We propose a generic video data model to describe the dance steps as video events;

We introduce the Actor entity in order to store the event specific roles of a video object. That is, an actor entity describes the context dependent role of the video object;

We introduce the Agent entity to describe the context dependent action that is associated with the actor entity;

We develop a tool that implements the dance video model in order to annotate the different dance semantics.

The rest of the paper is organized as follows: Section 2 presents some related works on video data models.

Section 3 describes the different semantics of the dance videos. The DVSM for the dance video is introduced in Section 4. Section 5 illustrates the implementation of the DVSM using Java technologies. The proposed video model is evaluated against a set of conceptual and semantic quality factors in Section 6. Finally, Section concludes the paper.

2. Related Work Video data modeling is an important component of the dance video database system, as it abstracts the underlying semantics of the dance. This section briefly reviews some of the existing video modeling proposals and discusses the applicability to dance videos.

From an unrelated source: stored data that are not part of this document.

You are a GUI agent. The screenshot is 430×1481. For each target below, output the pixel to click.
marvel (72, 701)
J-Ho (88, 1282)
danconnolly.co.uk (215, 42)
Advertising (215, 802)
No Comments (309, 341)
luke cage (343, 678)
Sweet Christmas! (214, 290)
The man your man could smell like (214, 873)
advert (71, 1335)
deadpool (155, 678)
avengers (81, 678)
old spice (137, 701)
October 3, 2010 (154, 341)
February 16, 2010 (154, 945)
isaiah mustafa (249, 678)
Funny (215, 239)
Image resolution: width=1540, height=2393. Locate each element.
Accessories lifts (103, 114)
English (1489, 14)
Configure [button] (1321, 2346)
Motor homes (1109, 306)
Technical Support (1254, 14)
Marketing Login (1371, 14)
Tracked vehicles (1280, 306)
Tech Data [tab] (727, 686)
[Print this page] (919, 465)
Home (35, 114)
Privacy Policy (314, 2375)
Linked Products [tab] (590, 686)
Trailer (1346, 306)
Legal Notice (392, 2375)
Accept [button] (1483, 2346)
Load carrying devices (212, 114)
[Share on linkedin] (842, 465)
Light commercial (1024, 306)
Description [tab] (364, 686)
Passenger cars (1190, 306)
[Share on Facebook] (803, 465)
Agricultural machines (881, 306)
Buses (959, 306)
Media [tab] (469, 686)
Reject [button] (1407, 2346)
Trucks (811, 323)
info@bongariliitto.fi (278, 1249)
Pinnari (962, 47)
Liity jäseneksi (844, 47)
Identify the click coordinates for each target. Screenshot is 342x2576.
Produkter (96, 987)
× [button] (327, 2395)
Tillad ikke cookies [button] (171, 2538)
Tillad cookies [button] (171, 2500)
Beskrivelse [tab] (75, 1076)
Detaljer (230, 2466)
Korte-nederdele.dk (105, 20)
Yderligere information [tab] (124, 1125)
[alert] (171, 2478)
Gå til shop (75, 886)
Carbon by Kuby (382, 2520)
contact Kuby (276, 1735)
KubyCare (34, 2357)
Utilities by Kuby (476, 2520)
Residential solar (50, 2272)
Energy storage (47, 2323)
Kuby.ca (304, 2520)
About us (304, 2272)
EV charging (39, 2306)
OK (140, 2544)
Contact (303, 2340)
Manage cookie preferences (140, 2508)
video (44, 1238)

Colombo(1999) classifies the content-based search as semantic level search (e.g. objects, events and relationships) and low level search (e.g. color, texture and motion). They call the corresponding systems as first and second generation visual information systems. Several key word based techniques are applied to semantic search models, such as OVID (Oomoto, 1993), AVIS (Adali, 1996), Layered model (Koh, 1999) and Schema less semantic model (Al Safadi, 2000). Second generation systems provide automatic tools to extract low level features and subsequently semantic search is performed. Some of these systems include, but not limited to QBIC, Virage, VisualSEEK, VideoQ, VIOLONE, MARS, PhotoBook, ViBE, and PictHunter (Smeulders, 2000;

Antani, 2002). However, these systems are either based on textual annotations or purely low level features, but not incorporating the other one.

In (Shu, 2000), Augmented Transition Network based semantic data model is proposed. The ATN models the video based on scenes, shots and key frames using strings as a sequence of characters. The string representation is used to model the spatial and temporal relationships of each object (moving and static) in a shot of the traffic video. Since the semantic features of dance videos are complex, the entire scene or shot cannot be abstracted in a single string.

Translucent markers, reflector costumes, special sensors and specialized cameras are used to capture and track human body parts movements in some applications such as aerobics, traffic surveillance, sign language, news and sports videos (Vendrig, 2002). In order to record and analyze the dance steps of a dancer, based on this technique requires a special translucent markers or reflector costumes for the dancers. However, dancers do not Knowledge Engineering prefer to use these costumes as these costumes hide the dancers make-ups and costumes. Moreover, these markers and reflectors prohibit the realism, affect dancers comfort as well as reduce the focus or concentration of the dancers. Hence, automatic analysis of dance steps to extract the semantics of the dance steps is very complex.

Recently, the extended DISIMA(Lei Chen, 2003) model expresses events and concepts based on spatio-temporal relationships among salient objects. However, the required dance video database model has to consider not only salient objects, but all objects such as instruments, costumes, background and so on.